C'est rare dans une comédie à forte tendance burlesque d'arriver à
un tel nombre de morts, que des assassinats avec différentes armes
et différentes méthodes, toutes expéditives. Le mort tombe raide
sans passer par la case ambulance.
L'ouverture
de Quand l'inspecteur s'emmêle, une vraie fausse suite de La
Panthère rose, commence en France dans le château cossu d'un
dandy (George Sanders qui semble un peu perdu, il ne doit pas avoir
compris le scénario). Un long plan séquence de nuit à l'extérieur,
un ballet des habitants de cette demeure s'amorce, maîtres et
domestiques passent d'une pièce à l'autre, empruntent un escalier
puis un couloir, se croisent et s'évitent. Enfin un coup de feu part
et voici le premier mort.
Dreyfuss
ne comprend pas pourquoi Clouseau a été mis sur cette affaire. Nous
non plus d'ailleurs. C'est le début d'un gag récurrent du film,
comme de la série, le commissaire se voit soudain souffrir d'un tic
nerveux embarrassant : son œil gauche ne cesse de cligner au
fur et à mesure de l'enquête. La colère de Dreyffus et sa haine
envers son inspecteur croit proportionnellement au nombre de morts
qui s'accumule. D'autant qu'il a l'impression que personne ne
l'écoute.
Dreyffus
a beau dire à ses supérieurs que Clouseau est une calamité, il
revient chaque fois sur cette enquête. Même quand il se retrouve au
poste après avoir pris en filature la suspecte N°1, mademoiselle
Maria (Elke Sommer). Clouseau est persuadé d'être le roi du
déguisement, mais les policiers qui patrouillent ici et là qui le
surprennent ne sont pas de cet avis. Autre gag récurrent :
Clouseau dans un panier à salade qui passe chaque fois dans la même
rue.
Maria
la bonne du château a été retrouvée avec un revolver à la main
le soir de ce meurtre et pile en face du mort. Tout le monde l'aurait
condamnée – et tous la condamnent d'ailleurs – sauf Clouseau
convaincu de son innocence. Seulement voilà, les morts dans ce
château s'accumulent. Chaque fois Maria a l'arme du crime dans la
main. Chaque fois Clouseau reste convaincu de son innocence. Voilà
pour un troisième gag récurrent.
L'amour,
l'amour le tient. Il en fait des choses pour sa jeune femme blonde.
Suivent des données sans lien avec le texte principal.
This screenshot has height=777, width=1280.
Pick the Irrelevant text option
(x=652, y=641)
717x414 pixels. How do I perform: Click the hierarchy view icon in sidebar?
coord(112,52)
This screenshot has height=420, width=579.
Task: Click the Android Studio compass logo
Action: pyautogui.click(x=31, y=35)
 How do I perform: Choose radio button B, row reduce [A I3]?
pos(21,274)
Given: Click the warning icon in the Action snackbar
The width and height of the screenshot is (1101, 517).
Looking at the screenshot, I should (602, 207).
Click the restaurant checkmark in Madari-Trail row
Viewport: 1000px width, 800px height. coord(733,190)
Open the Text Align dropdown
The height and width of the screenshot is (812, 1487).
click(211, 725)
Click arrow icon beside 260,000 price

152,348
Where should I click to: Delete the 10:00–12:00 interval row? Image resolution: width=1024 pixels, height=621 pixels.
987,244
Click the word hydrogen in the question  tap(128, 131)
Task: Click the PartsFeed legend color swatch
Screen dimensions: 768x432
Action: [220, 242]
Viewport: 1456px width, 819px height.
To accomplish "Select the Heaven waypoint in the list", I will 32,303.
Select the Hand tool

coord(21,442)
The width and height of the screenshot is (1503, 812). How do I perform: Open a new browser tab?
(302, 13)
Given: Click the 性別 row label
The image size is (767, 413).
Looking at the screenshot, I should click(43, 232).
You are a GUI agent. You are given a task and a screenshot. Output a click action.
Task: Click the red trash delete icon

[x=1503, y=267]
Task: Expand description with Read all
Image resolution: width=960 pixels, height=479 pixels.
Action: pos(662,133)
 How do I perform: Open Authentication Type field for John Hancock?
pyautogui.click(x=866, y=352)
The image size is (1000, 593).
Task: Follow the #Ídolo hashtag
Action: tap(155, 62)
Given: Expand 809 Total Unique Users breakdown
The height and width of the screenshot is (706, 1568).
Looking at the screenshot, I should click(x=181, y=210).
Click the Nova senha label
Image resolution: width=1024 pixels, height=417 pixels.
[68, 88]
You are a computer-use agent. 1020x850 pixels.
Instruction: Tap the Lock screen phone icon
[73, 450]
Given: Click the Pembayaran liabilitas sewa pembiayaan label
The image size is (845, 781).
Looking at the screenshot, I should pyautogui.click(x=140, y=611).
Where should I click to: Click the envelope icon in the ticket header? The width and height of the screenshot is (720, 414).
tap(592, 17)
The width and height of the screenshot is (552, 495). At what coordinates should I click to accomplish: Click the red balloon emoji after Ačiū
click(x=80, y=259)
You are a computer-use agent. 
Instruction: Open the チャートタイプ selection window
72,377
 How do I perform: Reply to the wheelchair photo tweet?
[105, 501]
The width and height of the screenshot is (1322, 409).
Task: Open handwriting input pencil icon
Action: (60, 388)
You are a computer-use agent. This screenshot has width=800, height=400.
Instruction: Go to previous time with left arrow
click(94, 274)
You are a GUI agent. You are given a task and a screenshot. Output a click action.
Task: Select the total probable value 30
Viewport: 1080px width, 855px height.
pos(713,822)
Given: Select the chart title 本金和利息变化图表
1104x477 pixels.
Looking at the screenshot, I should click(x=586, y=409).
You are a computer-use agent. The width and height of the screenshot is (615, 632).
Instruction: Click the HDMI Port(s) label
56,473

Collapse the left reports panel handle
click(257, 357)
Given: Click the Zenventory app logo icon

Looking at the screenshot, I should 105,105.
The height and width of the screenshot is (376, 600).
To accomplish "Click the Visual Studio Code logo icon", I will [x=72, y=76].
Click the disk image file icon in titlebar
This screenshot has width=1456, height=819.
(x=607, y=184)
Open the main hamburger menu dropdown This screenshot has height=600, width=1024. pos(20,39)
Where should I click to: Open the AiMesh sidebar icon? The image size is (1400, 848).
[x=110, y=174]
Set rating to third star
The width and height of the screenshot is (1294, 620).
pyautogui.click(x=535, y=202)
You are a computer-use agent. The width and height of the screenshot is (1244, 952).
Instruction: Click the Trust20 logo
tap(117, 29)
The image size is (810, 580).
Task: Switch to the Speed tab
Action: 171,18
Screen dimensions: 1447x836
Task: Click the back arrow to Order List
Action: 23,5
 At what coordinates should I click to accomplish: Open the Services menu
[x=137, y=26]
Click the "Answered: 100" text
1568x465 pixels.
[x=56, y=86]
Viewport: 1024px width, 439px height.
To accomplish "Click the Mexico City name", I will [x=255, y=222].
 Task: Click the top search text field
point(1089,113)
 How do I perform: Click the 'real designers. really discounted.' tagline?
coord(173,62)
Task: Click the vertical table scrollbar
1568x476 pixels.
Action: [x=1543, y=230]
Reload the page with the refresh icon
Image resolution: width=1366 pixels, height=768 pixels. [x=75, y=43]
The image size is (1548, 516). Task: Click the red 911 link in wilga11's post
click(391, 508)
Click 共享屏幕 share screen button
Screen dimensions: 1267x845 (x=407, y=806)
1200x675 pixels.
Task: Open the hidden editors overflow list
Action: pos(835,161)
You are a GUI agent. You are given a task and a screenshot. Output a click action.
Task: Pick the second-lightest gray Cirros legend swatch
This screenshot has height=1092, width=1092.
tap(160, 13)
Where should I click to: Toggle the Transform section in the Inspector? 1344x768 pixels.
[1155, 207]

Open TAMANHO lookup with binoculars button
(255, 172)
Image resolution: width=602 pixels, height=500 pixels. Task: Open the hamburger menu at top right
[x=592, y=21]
Il va faire du naturisme (à l'époque et dans le film on dit
nudiste). C'est toujours marrant les gens tous nus, ça mange pas de
pain, c'est pas voyeuriste (le film est sorti la même année que Le
Gendarme de Saint-Tropez autre réflexion comique sur les
nudistes.). Ensemble, ils vont aussi beaucoup au spectacle (ballet
russe, flamenco etc). Chaque fois un mort. Le spectacle est tuant.
Autant
Clouseau minaude avec Maria autant avec tous les autres personnages
il est odieux. Avec tous ces assassinats, c'est aussi le grand
paradoxe du film de Blake Edwards : le rire vient d'un
personnage particulièrement antipathique, souvent insupportable,
persuadé d'avoir tout vu, tout connu, tout fait, il ne comprend pas
qu'il traite son majordome Kato (Burt Kwouk) tout comme son
inspecteur adjoint Hercule (Graham Stark) comme des demeurés.
Finalement
Clouseau est détestable, le visage de Peter Sellers quand il parle
aux autres surtout à tous ses suspects dans le finale qui rappelle
ceux des romans d'Agatha Christie. Il est cassant, son visage se
ferme et son regard se fait glacial. Par rapport à La Panthère
rose, le ton de Blake Edwards s'est durci et les misères subies
par les autres (marcher sur les pieds, faire se détruire Dreyfus à
petit feu), il en fait porter la responsabilité aux autres.
Et
ce nombre de morts. Le plus gros gag du film est finalement que l'on
ne sait même pas qui a tué cet homme dans la première scène
(c'est sans doute expliqué dans la dernière scène mais j'ai déjà
oublié, comme chaque fois que je regarde le film). Là encore, Blake
Edwards déjoue l'attente du spectateur, il préfère le raffinement
de la préparation des crimes quand Maria et Clouseau vont aux
spectacles que le nom du tueur. Mais encore une fois, le nom on le
connaîtra. Et les morts : 14 si j'ai bien compté.